Selected text:
((

I’m not saying people with less intelligence are bad people and geniuses are good people, I’m just saying everyone is different, and not just about intelligence, physical characteristics vary too, as for example I don’t believe you can play in the NBA and also not me. You got my point?
I’d argue that quantum physics is genuinely difficult, but also not very applicable to most people’s daily life. The stuff that computer illiterate people struggle with tends to be both relatively easy and very applicable to daily life, and many of these people aren’t as dumb about all other parts of their lives.
I’d argue that quantum physics is genuinely difficult, but also not very applicable to most people’s daily life.
Anybody who claims to understand quantum physics … doesn’t. If you think it’s easy to understand, then you have a very superficial and incorrect understanding of it. Actual quantum physicists, the foremost experts in the field … they may know the math behind it and be able to figure some of it out … but they’ll be the first to tell you that they don’t understand most of it, though they’re constantly trying.
What is the distinction you are making between knowing the math and understanding it?
Quantum physicist: “This is the equation that describes the phenomenon and has so far done a very good job of predicting the outcome.”

))

Material provided:
((

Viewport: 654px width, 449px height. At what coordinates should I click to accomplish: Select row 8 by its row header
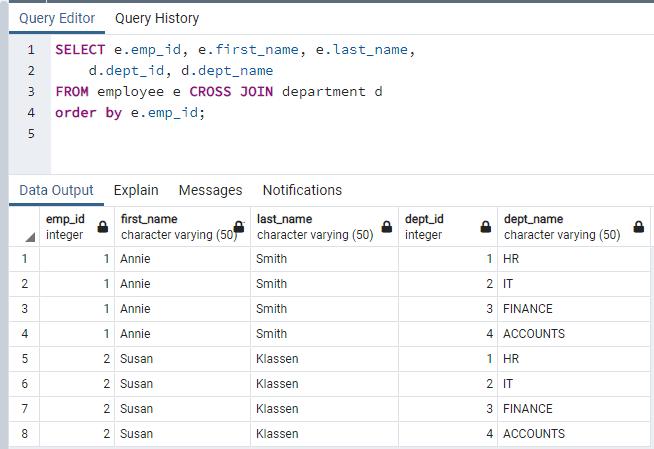point(23,434)
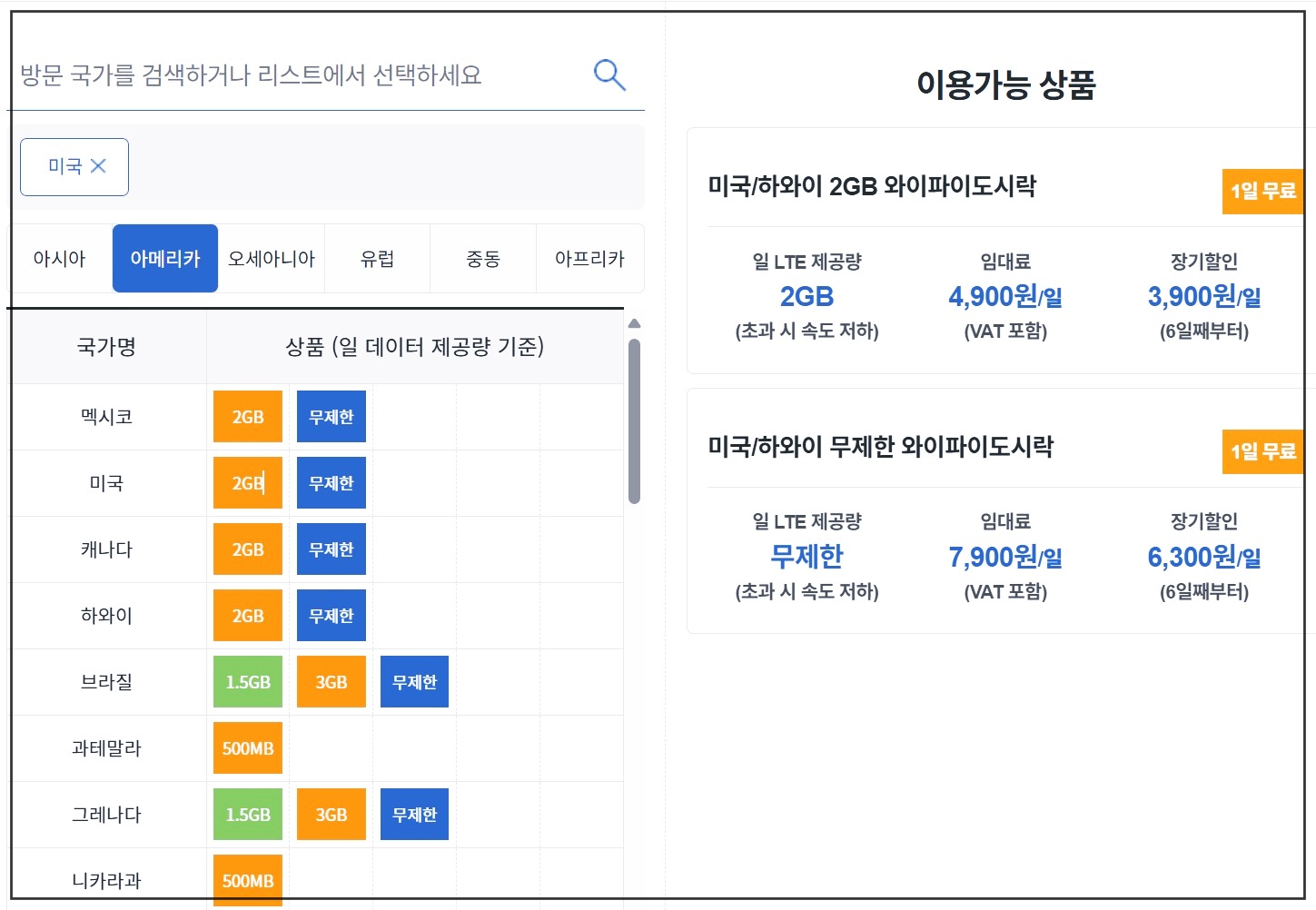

))

Exercise set:
A - In the quantum physics discussion above, what two qualities are said to mark the things that computer illiterate people struggle with?
B - Carry on the quantum physics discussion above from the point where it stops.

Answers by task:
A - They tend to be both relatively easy and very applicable to daily life.

B -
“Cool. Why does it work like that?”
Quantum physicist: *shrug* “Hopefully maybe someday we can figure that out.”
Paying for everything, especially things you can be getting for free.
The idea that if you’re not paying for something then you’re the product is rhetoric for suckers so they don’t recognize how they’re being fleeced.
Some stuff is indeed free, although, some other stuff seems free because you’re paying with something else that is not money.
Troll. Smiling and sunshine is free, all other things require some sort of payment in this world.
I’m tired of people breaking software. If your software broke because of a dependency then next time maybe you shouldn’t introduce one.
Or it is poorly documented. Like what, you think you’ve made a quantum kind of software that is so special you felt you didn’t need to jot any notes down of it?